The great spirit certainly has an abundance outlook – only watch the Planet Earth series for one hour to realise how much there is in life and of life. “We are awash in a sea of possibilities.” When we think with our egos we usually think with a meanness of spirit. There is enough for everyone if we only all battled together for one another.

There is more than enough work for both social workers and child care workers, each in their own way. And there are many ways – each with its own wisdom. And we all become more as we share in and learn about these ways with others. And yet we continue to make the small mean choices that harm and hurt.
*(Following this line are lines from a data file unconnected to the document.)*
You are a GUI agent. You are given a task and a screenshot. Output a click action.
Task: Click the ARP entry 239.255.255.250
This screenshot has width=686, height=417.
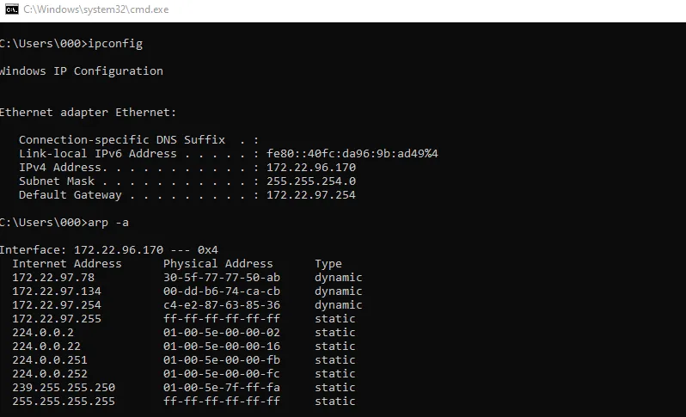coord(64,387)
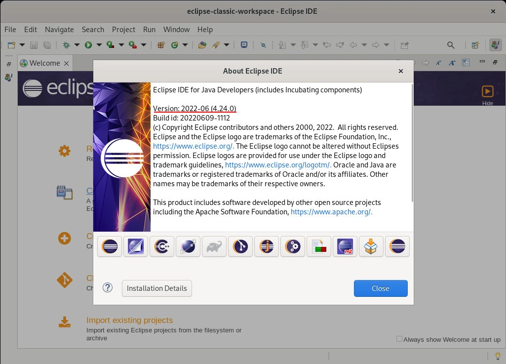The width and height of the screenshot is (506, 364).
Task: Toggle 'Always show Welcome at start up' checkbox
Action: click(x=399, y=339)
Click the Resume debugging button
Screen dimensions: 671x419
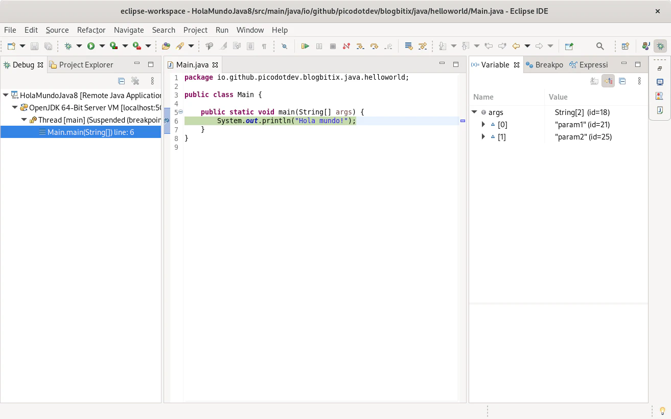click(x=305, y=46)
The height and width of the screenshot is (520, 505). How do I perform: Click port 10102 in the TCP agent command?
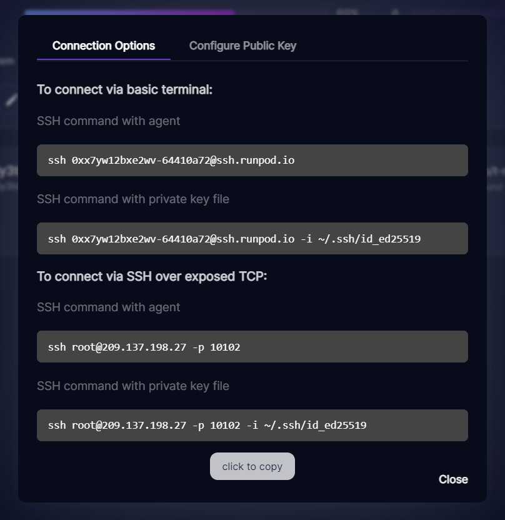[225, 347]
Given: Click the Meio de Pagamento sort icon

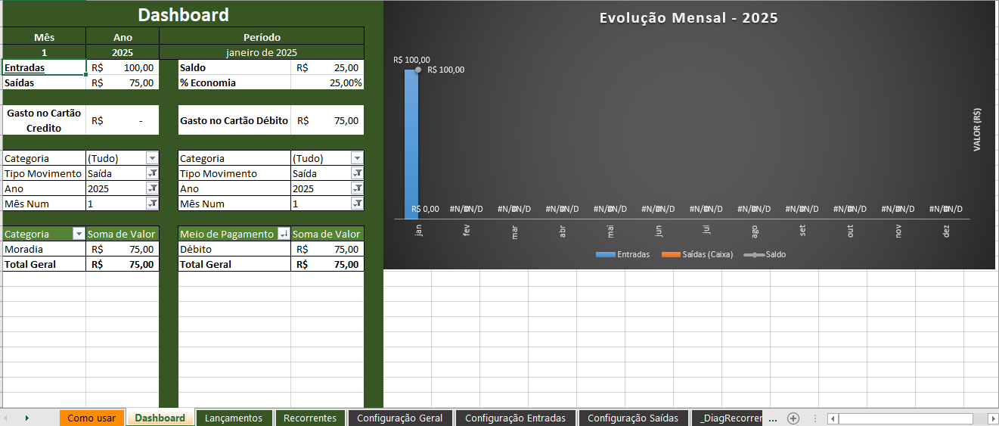Looking at the screenshot, I should point(284,235).
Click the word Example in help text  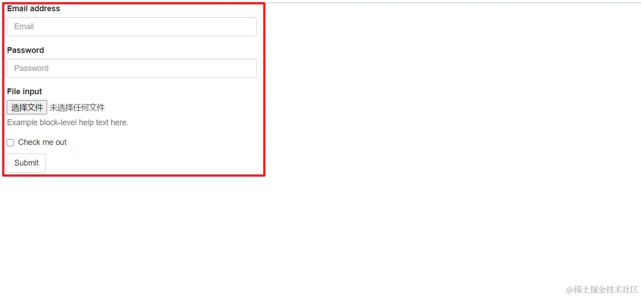click(x=22, y=122)
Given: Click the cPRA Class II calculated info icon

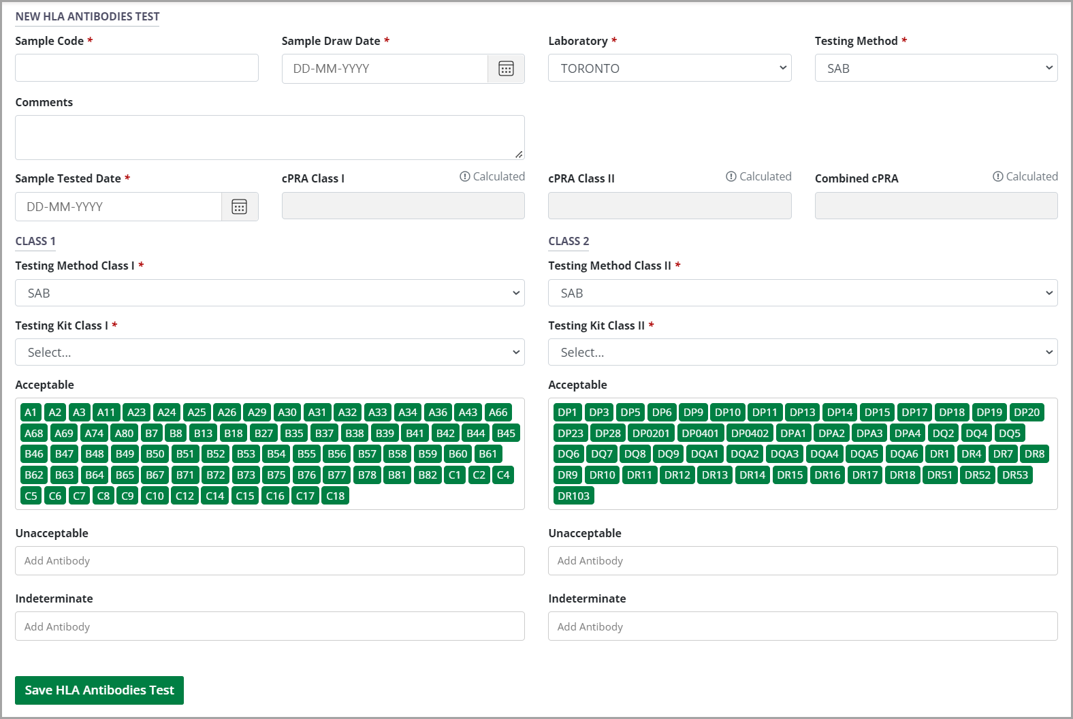Looking at the screenshot, I should [731, 177].
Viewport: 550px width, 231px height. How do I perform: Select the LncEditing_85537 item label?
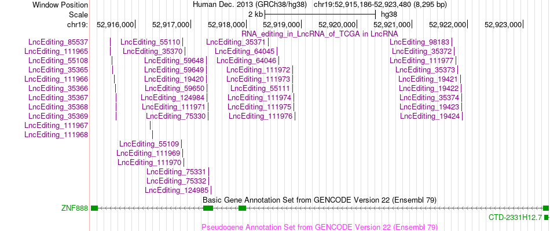(x=58, y=42)
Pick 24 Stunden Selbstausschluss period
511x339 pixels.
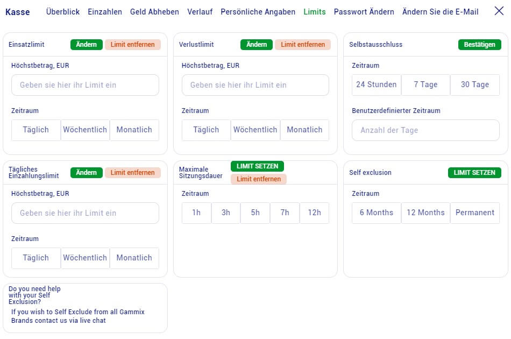377,84
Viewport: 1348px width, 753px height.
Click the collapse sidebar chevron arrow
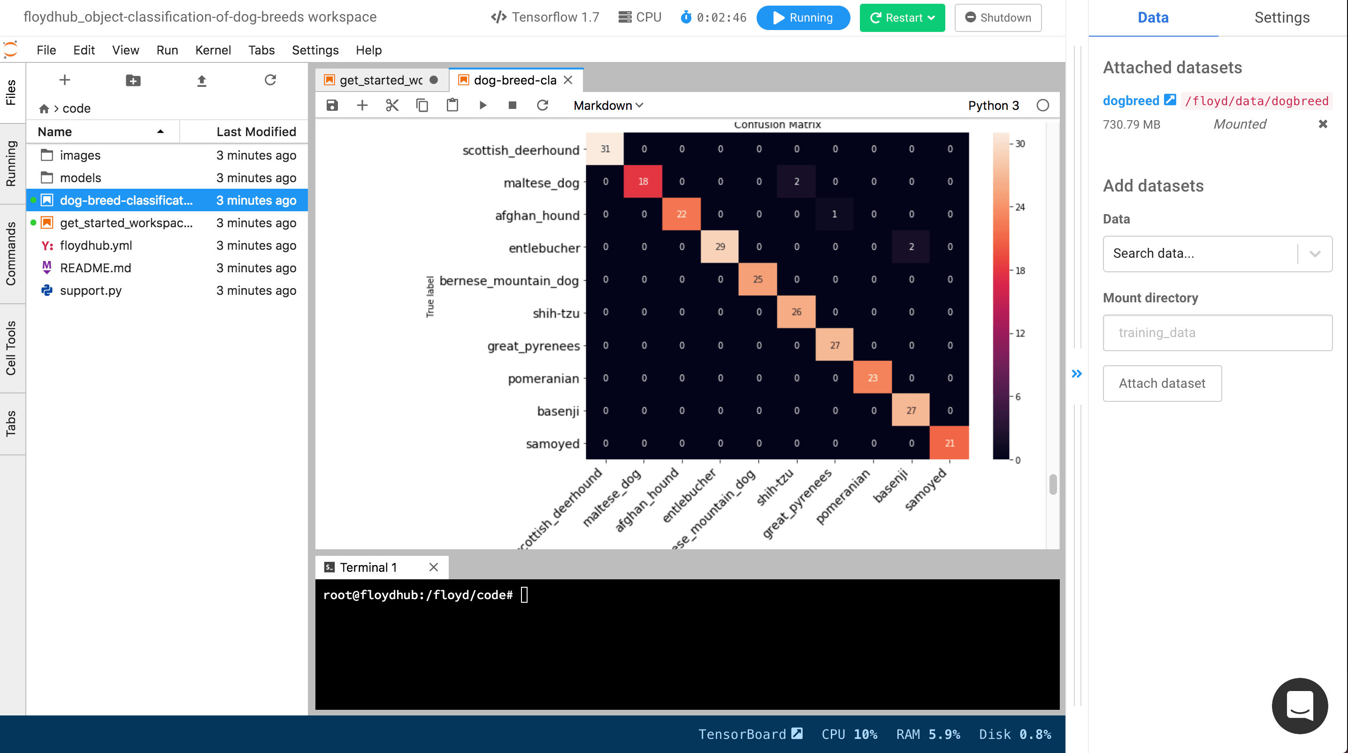1077,373
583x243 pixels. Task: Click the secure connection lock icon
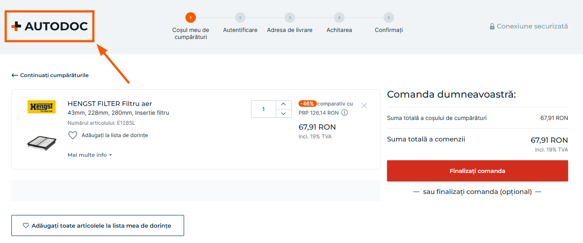pos(492,26)
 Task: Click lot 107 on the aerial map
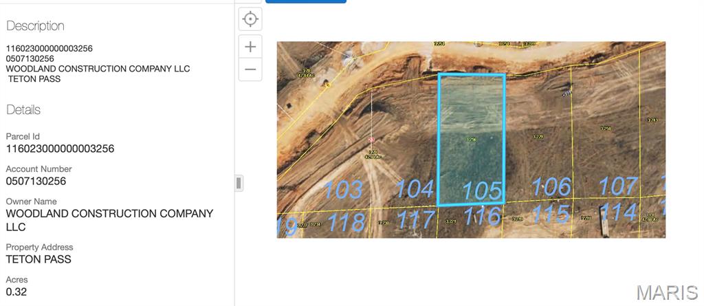pos(617,186)
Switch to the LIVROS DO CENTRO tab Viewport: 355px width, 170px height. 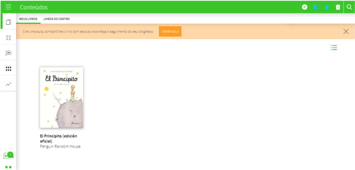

Can we not learn to celebrate the abundance of life and the endless possibilities open to us that offer answers to our many problems – the more ways the more answers surely.

Eliot again -

I am moved by fancies that are curled
Around these images and cling
The notion of some infinitely gentle
Infinitely suffering thing

(Preludes)

Can we not find it within us, within our own great spirit “the ability to care for each and every suffering thing together. Let us go to that place that Rumi spoke of “the place where there is no right or wrong“ and meet one another there.

* T.S. Eliot posed the question: “Where is the wisdom we have lost in knowledge? Where is the knowledge we have lost in information?”